Presenting Social Media to Seniors in a Positive Light
The great news is that many seniors are already logging on. A Pew Research Center study released in 2012 found that more than half of adults aged 65 and older are online. In addition, 70 percent of senior Internet users go online daily, and a third of these seniors use social networking sites. Abramson notes that many older people are staying in the workforce longer, and they need to stay up-to-date with technology to keep working. She also says that many elect to learn social media to see and hear updates from their children and grandchildren. "Facebook makes it so that long-distance grandparents no longer have to be removed from the family."
Though more and more seniors are becoming savvy Internet and social-media users, not all may be open to these new ways of connecting. Some seniors may think that social media is too hard for them to learn, or they may become frustrated when they don't catch on immediately. Still others might not see a need for it in their lives.
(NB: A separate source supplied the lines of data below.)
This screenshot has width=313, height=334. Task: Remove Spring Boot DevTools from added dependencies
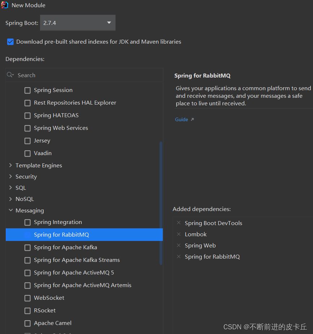click(179, 223)
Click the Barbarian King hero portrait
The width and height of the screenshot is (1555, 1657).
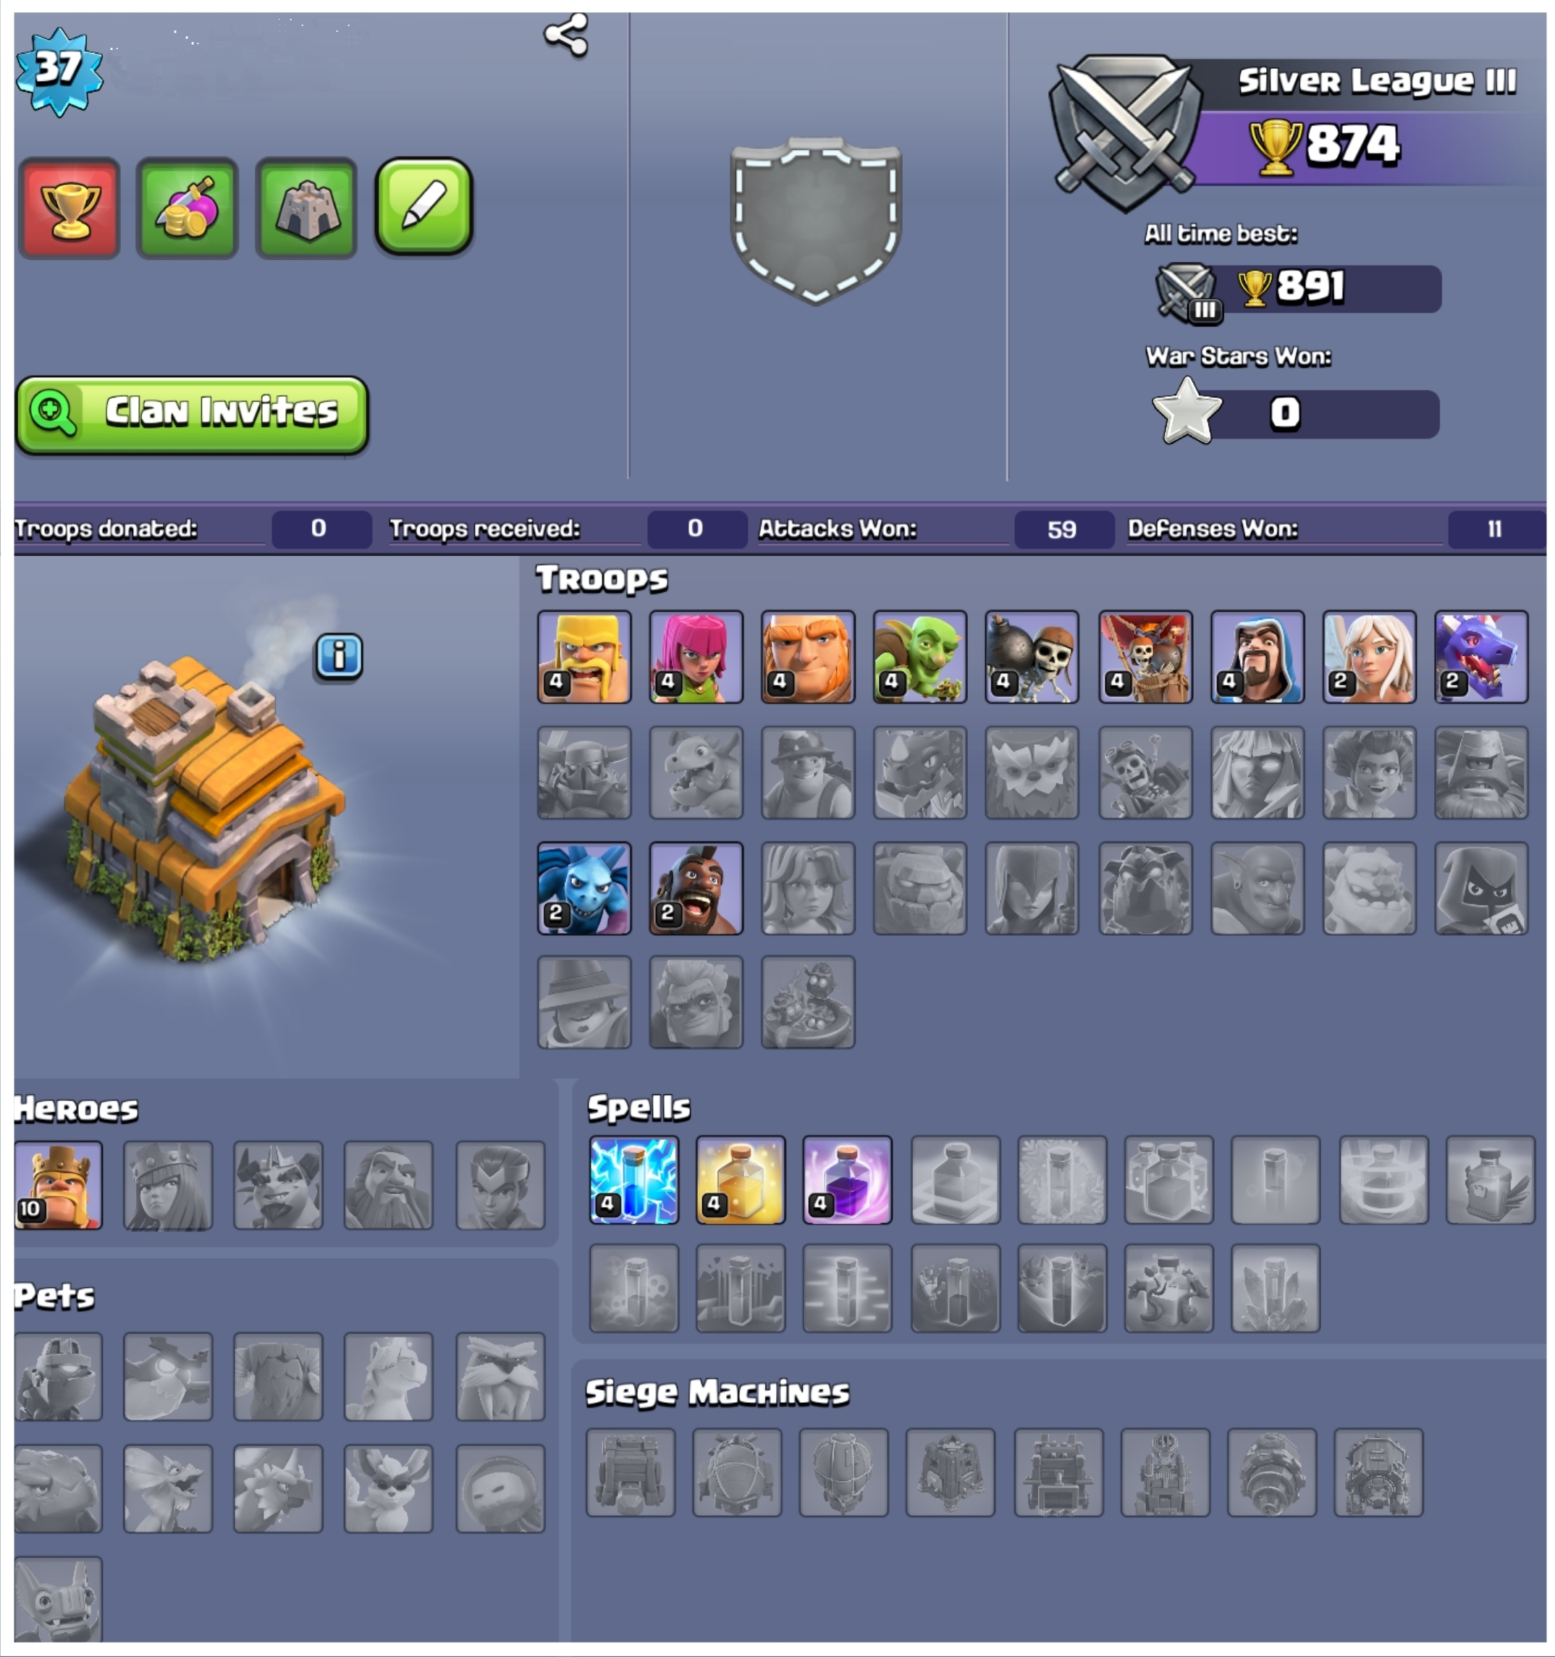coord(58,1185)
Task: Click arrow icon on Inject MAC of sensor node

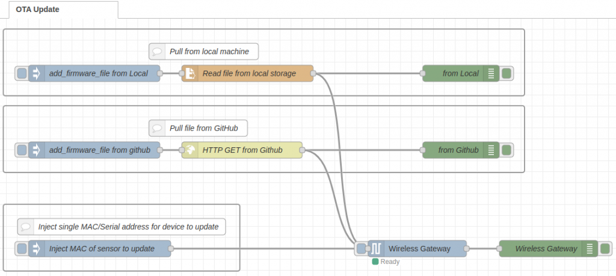Action: click(x=35, y=248)
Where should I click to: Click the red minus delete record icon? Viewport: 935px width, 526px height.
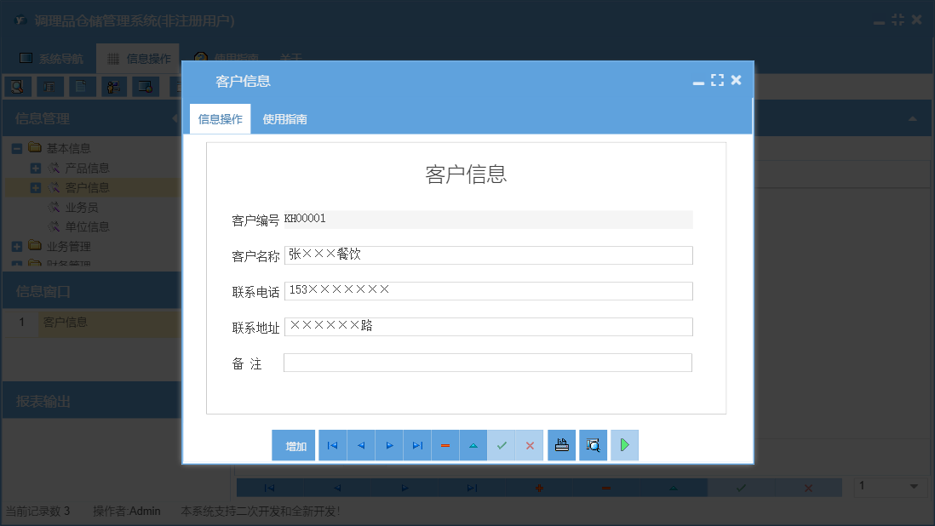point(445,444)
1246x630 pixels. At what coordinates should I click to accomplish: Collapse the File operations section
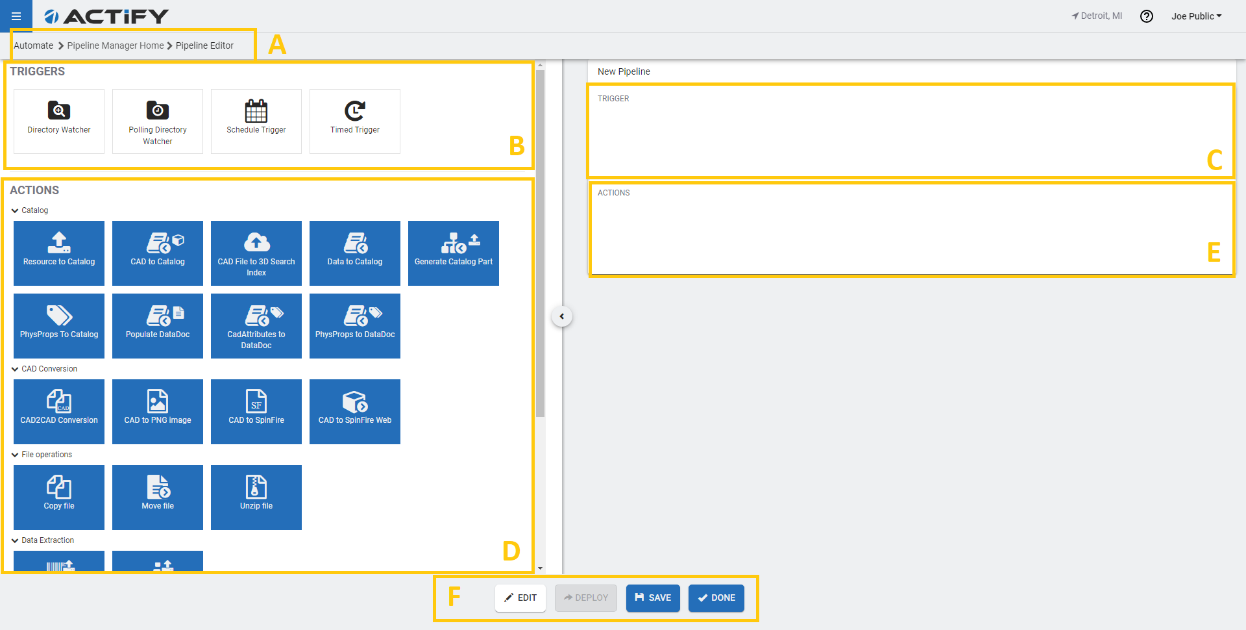click(15, 455)
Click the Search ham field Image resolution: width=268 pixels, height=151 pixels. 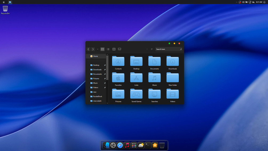(x=169, y=49)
"There is clearly a percentage of seniors who think technology is not for them, but more and more older people are embracing it," Abramson says. "As you age, it does take more time to learn new things, but if you give an older person adequate time to learn a task, they can master it better than a young person. It may take them longer, but research shows they'll master it in a much fuller, more complete way."
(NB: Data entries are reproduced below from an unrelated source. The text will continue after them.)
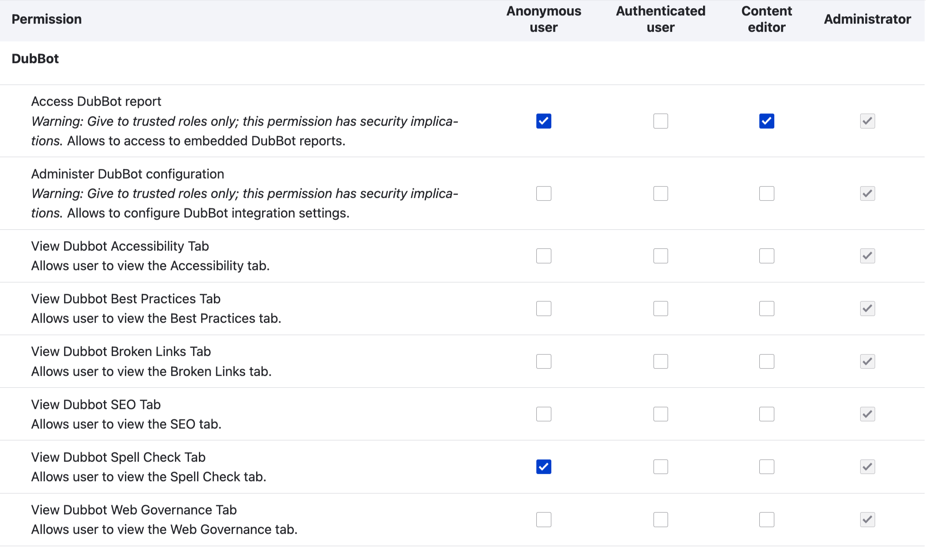Enable View Dubbot Accessibility Tab for Authenticated user

tap(661, 256)
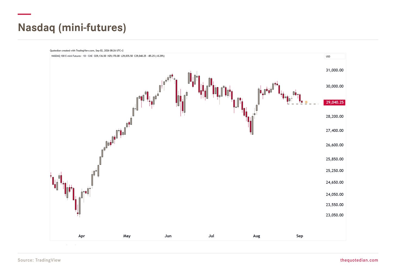
Task: Click the -85.25 (-0.29%) change value
Action: [156, 56]
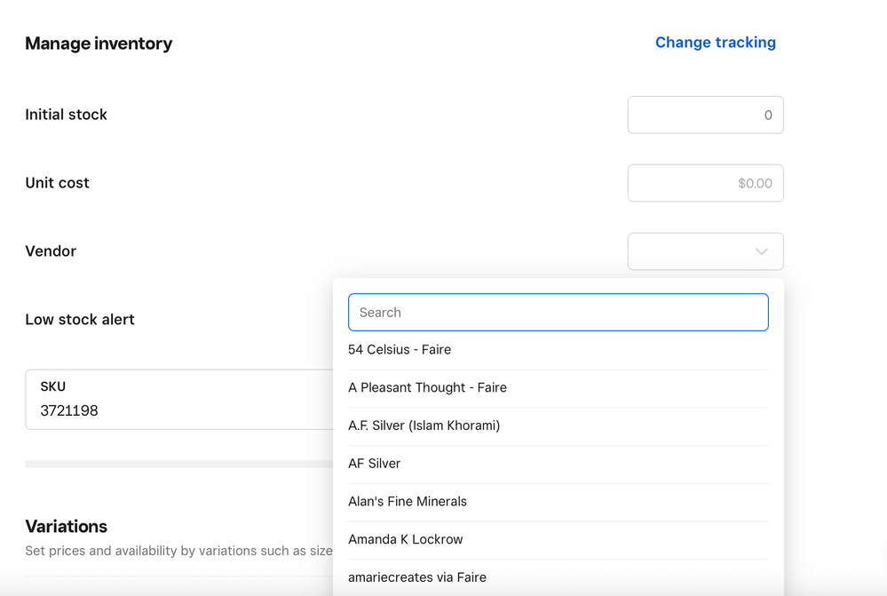The image size is (887, 596).
Task: Click the Low stock alert label
Action: click(x=80, y=320)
As a healthcare professional, knowing what matters to your senior patients — whether that's staying connected to their families, staying cognitively sharp, or getting back in touch with old friends — can help you present social media to them in a positive light. This discussion could give your patients the incentive they need to persist through any challenges they might face when learning these tools.
"When suggesting social media to seniors who are new to it, use language, terms, and descriptors that are familiar to them, and talk about what's meaningful to them," Abramson says. "Say, 'I know you'd like to stay in touch with your children, and I have a great tool for you to try. This is what it takes for you to use it.'"
Resources for Learning Social Media
Many senior centers, community libraries, and retirement communities offer social networking classes. For seniors who want to start with basic computer instruction, those classes are usually offered as well. If your patient is mostly homebound and can't attend a class, there are other ways to learn, including Web tutorials and YouTube instructional videos.
"All they have to do is type 'Facebook for seniors' into Google, and they'll find tons of videos written directly for seniors," Rosen says. "Ample resources are out there, and it's important not to shortchange seniors' abilities to do this." He adds that "the nice thing about videos is that they have a simple interface; there's a play and pause button, and pretty much anyone can figure that part out."
For seniors who don't know much about social media, Abramson suggests finding the right person in their lives who would be willing to introduce it. Grandchildren are often a senior's ticket to the information superhighway. "Many seniors are much more willing to try things because their grandchild asked," Ambramson says. If they still don't seem to be warming up to the idea, be patient and circle back to it at a later date.